**EXCERPTED TEXT**:
** Start **

Mother versus Writer: A Tug of War
by Julianne Palumbo
The place where motherhood and creativity intersect is a precarious one. I say this—two books, a magazine, and three children later. When I first started writing, my intent was to write for my children. I wanted to create the picture books that kept them on my lap begging for just one more. Was I jealous of their affections for Arnold Lobel and Judy Blume? Maybe.
As they grew, we continued to read together. It was our tradition, late summer, when the threat of a new school year made them wonderfully clingy. We’d sit outside on the patio couch with a pot of tea and read together for hours. Once, Suzanne Collins’ Gregor the Overlander series, in their older years, Mitch Albom’s Have a Little Faith. As they reached elementary school, I tried my hand at middle grade novels, actually writing one. Later, to keep up with their growth, I wrote four young adult novels, three of them in verse.
I would sit down to write each day after putting them on the bus in the morning and write nearly all day until they got home. What propelled me was the promise I made every morning to read them my new pages when they returned home. It was great motivation, the not wanting to disappoint them. I wrote profusely.

** End **

**DATA EXTRACT**:
** Start **

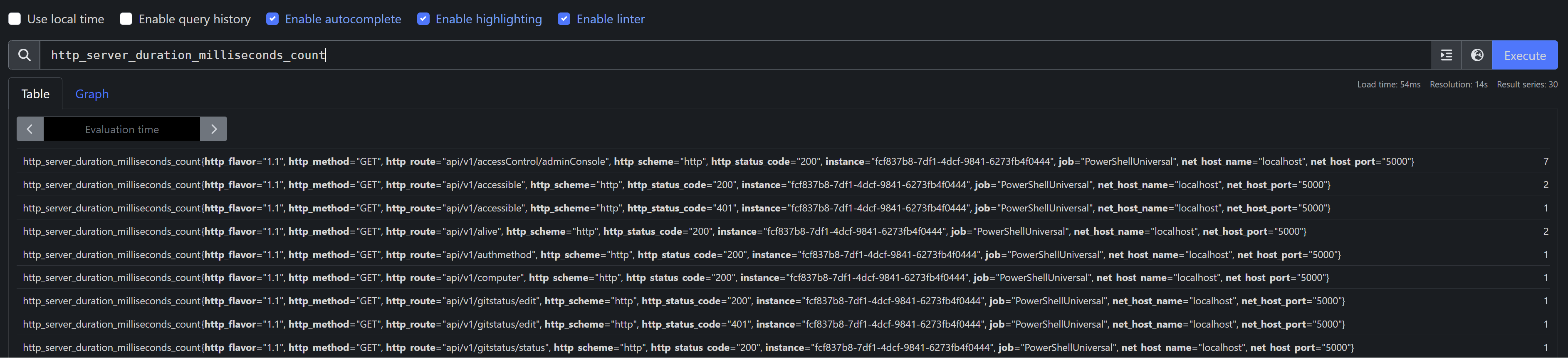Step evaluation time backward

** End **

**REQUESTS**:
1 - Please reproduce part of the essay on motherhood and writing word for word, beginning at the words "I would sit" and stopping after "I wrote profusely.".
2 - According to the essay on motherhood and writing, what promise did the writer make every morning?

**COMPLETE ANSWERS**:
1 -
I would sit down to write each day after putting them on the bus in the morning and write nearly all day until they got home. What propelled me was the promise I made every morning to read them my new pages when they returned home. It was great motivation, the not wanting to disappoint them. I wrote profusely.

2 - To read the children the new pages when they returned home.